On August 26, 2020, the U.S. Securities & Exchange Commission (SEC) adopted amendments to Rule 501, Rule 144A and other related rules (the Amendments) to expand the definition of “accredited investor” under the Securities Act of 1933 (the Securities Act). The amendments were adopted largely as proposed and broaden the scope of natural persons and entities that may qualify to participate in private offerings of securities that are exempt from registration under the Securities Act.

In particular, the “accredited investor” designation will now include the following:

  • Natural persons holding certain professional certification and designations. The SEC will periodically issue orders designating those professional certificates, designations or credentials that, when held by a natural person, would qualify such person as an accredited investor. Contemporaneously with the Amendments, the SEC designated holders in good standing of the Series 7, Series 65 and Series 82 licenses as qualifying for accredited investor status. In evaluating additional professional designations for qualifying status, the SEC will consider a non-exhaustive list of attributes established by the Amendments.

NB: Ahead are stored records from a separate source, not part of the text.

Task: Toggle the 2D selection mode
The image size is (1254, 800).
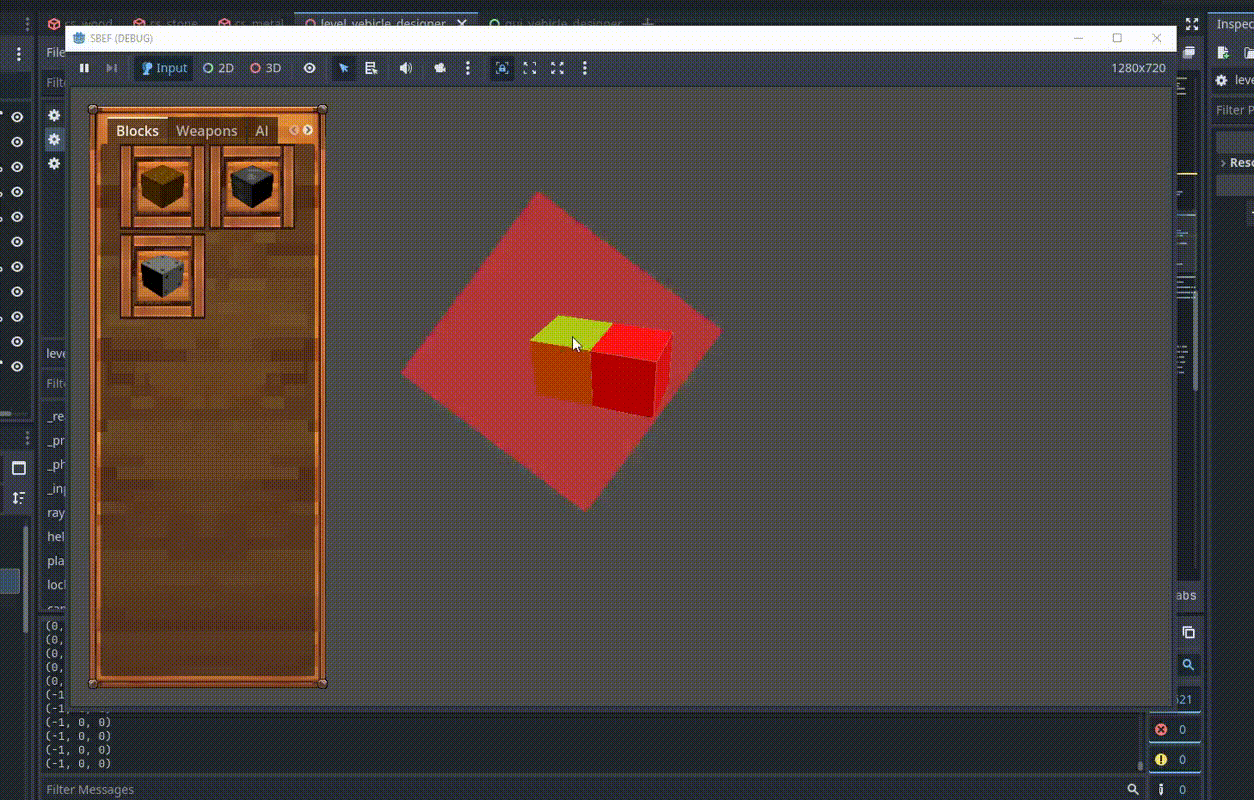Action: 218,68
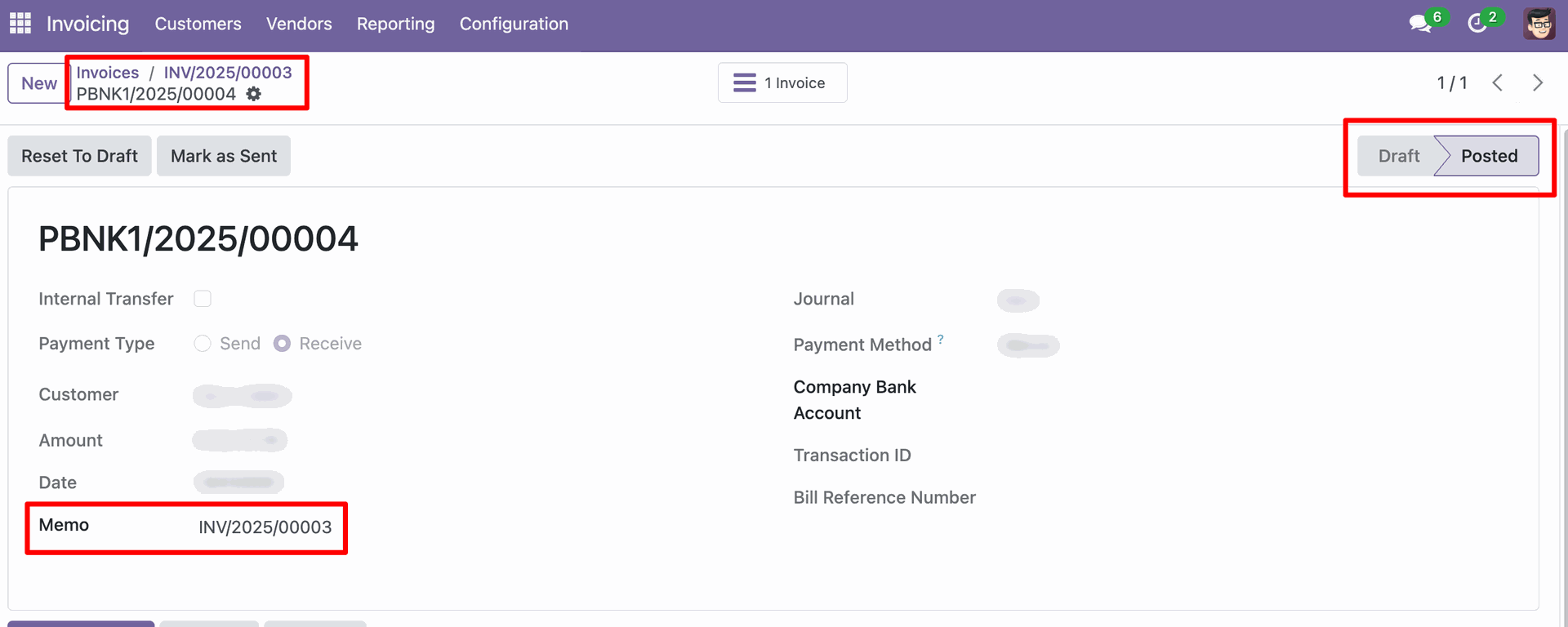Toggle the Internal Transfer checkbox
The height and width of the screenshot is (627, 1568).
click(203, 299)
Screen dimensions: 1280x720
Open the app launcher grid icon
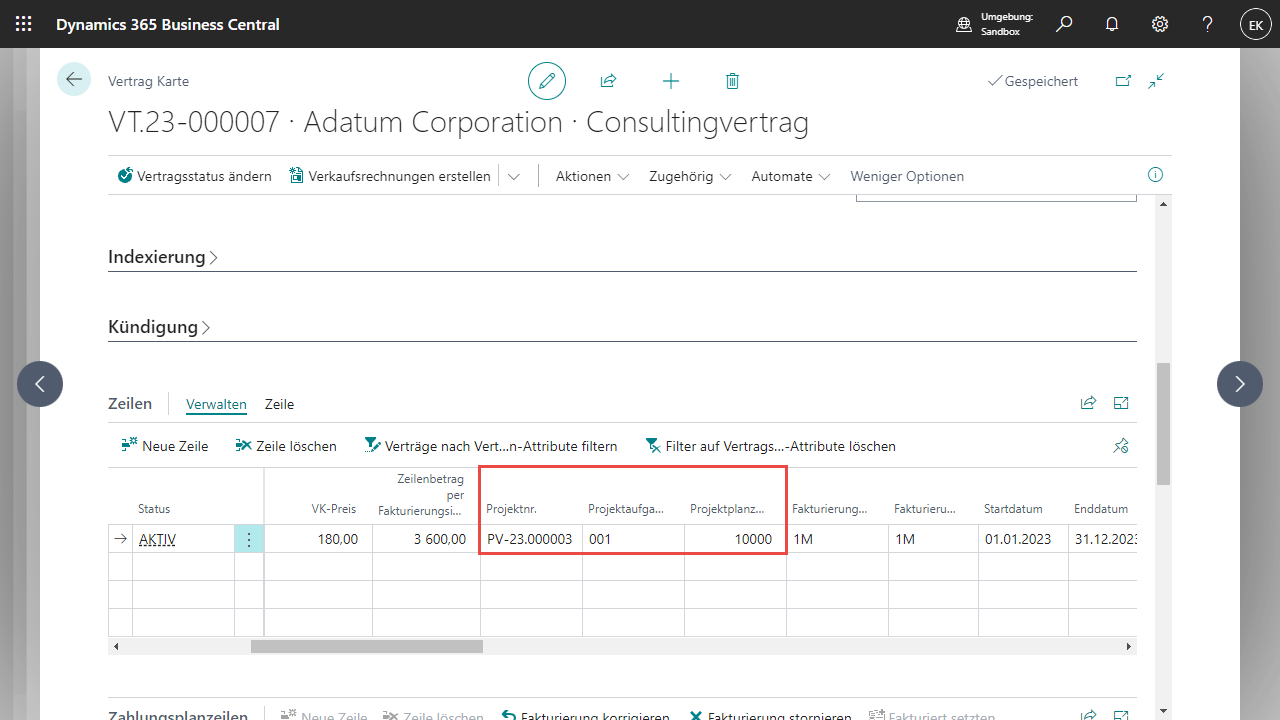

  • “Knowledgeable Employees” of private funds as defined under the Investment Company Act, but only with respect to investment in such private fund. A Knowledgeable Employee’s spouse will also be considered an accredited investor with respect to joint investments in the private fund.

  • Certain enumerated entities, including:

    • federal- or state-registered investment advisers and exempt reporting advisers, regardless of the level of assets under management;

    • rural business investment companies (RBICs), as defined in Section 384A of the Consolidated Farm and Rural Development Act;

    • limited liability companies that have total assets in excess of $5 million and were not formed for the purpose of acquiring the securities offered1 ; and

    • any entity with at least $5 million in investments (as defined under the Investment Company Act of 1940) that has not been formed for the purpose of investing in the securities offered, in order to encompass entities such as Indian tribes, foreign entities and local government bodies that were not previously covered by Rule 501.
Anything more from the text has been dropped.